▶ REQUIRED ACTION A
Print the part of the Transat thesis abstract that opens with the words containing "UBC Theses and" and closes with "Nicholas J. P.".
▶ REQUIRED ACTION B
Does the Transat thesis abstract support each statement? Answer yes or no for each, quoting the words of the abstract that decide it. (i) RNA folds as it is transcribed. (ii) TRANSAT identifies conserved structural elements from a single RNA sequence. (iii) The work includes a method of generating simulated alignments.
▶ REQUIRED ACTION C
In the two sentences of the Transat thesis abstract that begin with "We," what are all the things the authors say they do?

===== TEXT SECTION

UBC Theses and Dissertations
Transat : a method for detecting evolutionarily conserved helices in alignments of RNA sequences and its application in identifying transient or alternative RNA structures Wiebe, Nicholas J. P.
The secondary structure of RNA molecules is often critical to their proper functioning, and so prediction of those structures has been a focus of bioinformatics research for many years. RNA folds as it is transcribed, and it has lately become apparent that the sequences of structures that an RNA adopts (its folding path) is vitally important for the RNA to fold into its proper structure. Analysis of the evolution of a group of related RNAs is useful for identifying conserved and therefore functionally important secondary structures. In theory, functional but transient secondary structures which play a role in the folding pathway should also be detectable in this way. Moreover, folding may be affected by a variety of factors in the cellular environment, which presents a challenge to the existing methods of RNA pathway prediction via simulation. Evolutionarily conserved helices are implicitly the ones formed in vivo, and so is a useful means of accounting for this problem. Here we present TRANSAT, a method of identifying evolutionarily conserved elements of RNA secondary structure, including transient structures, from an alignment of related RNAs. We evaluate TRANSAT’s performance on a wide variety of alignments, present some examples of its predictions, and show how its predictions may be useful for predicting folding pathways. We also present a method of generating simulated alignments, and use these alignments to examine TRANSAT’s performance in ways that are challenging with alignments of real sequences.

==========
===== DATA

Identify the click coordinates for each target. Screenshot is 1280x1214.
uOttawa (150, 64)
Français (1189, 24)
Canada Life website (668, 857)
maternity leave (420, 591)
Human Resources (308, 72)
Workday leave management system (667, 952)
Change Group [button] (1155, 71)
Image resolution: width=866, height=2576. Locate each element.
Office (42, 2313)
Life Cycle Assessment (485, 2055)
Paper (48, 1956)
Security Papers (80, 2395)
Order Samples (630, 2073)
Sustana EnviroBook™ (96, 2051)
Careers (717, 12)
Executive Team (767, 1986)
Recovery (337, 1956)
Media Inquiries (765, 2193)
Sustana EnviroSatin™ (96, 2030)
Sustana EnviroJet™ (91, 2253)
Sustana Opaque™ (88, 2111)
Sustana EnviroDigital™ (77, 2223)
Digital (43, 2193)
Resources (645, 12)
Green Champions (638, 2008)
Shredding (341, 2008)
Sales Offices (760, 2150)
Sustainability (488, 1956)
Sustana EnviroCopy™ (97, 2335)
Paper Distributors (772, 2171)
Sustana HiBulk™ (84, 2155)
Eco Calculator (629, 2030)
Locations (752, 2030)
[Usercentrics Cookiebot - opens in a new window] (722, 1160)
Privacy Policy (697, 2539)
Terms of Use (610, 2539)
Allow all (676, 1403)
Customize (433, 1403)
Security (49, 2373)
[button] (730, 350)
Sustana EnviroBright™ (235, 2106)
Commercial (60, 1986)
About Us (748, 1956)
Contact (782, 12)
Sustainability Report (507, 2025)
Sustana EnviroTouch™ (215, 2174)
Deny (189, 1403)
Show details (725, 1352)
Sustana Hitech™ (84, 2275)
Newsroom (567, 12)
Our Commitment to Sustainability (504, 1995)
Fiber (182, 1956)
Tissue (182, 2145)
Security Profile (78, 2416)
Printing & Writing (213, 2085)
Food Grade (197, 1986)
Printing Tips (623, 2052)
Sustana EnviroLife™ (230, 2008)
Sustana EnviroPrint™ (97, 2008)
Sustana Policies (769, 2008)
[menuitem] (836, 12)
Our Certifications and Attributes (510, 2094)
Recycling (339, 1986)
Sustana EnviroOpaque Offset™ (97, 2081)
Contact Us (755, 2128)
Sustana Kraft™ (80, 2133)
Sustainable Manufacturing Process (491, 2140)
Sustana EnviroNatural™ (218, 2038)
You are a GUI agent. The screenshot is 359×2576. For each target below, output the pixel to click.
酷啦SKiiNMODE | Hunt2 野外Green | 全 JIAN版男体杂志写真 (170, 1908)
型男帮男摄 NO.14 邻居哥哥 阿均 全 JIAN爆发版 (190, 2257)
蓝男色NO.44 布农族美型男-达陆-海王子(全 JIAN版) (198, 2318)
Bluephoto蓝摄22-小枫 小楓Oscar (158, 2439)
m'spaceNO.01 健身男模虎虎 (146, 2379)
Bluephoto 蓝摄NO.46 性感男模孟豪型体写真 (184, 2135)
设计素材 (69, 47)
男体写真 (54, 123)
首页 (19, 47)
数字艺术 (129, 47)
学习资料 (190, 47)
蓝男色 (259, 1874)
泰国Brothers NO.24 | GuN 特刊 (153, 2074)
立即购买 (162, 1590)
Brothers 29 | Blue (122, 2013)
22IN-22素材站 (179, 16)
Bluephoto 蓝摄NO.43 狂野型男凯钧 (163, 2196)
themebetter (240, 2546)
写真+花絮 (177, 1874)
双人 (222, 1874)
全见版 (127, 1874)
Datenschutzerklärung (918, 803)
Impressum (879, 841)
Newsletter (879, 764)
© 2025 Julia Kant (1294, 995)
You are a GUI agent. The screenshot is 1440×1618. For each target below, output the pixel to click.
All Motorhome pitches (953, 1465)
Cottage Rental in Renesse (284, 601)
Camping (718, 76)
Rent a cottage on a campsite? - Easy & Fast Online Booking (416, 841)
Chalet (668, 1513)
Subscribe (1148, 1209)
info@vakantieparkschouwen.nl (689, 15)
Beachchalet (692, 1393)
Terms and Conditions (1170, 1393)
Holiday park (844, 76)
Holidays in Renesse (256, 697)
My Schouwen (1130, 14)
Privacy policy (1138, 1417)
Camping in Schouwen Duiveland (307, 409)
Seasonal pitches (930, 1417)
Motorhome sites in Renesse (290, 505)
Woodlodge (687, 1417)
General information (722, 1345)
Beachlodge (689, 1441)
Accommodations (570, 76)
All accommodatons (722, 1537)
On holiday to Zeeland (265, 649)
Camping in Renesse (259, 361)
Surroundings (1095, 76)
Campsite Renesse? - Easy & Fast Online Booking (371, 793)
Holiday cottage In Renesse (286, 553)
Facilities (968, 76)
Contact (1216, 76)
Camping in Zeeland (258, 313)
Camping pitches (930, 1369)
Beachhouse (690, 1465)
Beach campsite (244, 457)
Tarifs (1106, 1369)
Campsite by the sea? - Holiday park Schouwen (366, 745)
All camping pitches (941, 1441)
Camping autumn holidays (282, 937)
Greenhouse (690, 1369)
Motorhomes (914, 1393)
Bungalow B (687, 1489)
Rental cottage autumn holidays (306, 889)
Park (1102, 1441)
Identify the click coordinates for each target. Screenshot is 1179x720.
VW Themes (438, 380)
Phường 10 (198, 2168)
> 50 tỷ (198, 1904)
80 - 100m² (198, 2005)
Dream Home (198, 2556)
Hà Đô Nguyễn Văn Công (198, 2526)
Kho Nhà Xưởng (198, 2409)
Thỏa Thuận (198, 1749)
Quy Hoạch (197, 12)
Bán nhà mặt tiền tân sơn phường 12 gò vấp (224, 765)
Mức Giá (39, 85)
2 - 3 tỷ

==========

▶ RESULT A
UBC Theses and Dissertations
Transat : a method for detecting evolutionarily conserved helices in alignments of RNA sequences and its application in identifying transient or alternative RNA structures Wiebe, Nicholas J. P.

▶ RESULT B
(i) Yes: "RNA folds as it is transcribed"
(ii) No: "from an alignment of related RNAs"
(iii) Yes: "We also present a method of generating simulated alignments"

▶ RESULT C
1. Evaluate TRANSAT's performance on a wide variety of alignments
2. Present some examples of its predictions
3. Show how its predictions may be useful for predicting folding pathways
4. Present a method of generating simulated alignments
5. Use these alignments to examine TRANSAT's performance in ways that are challenging with alignments of real sequences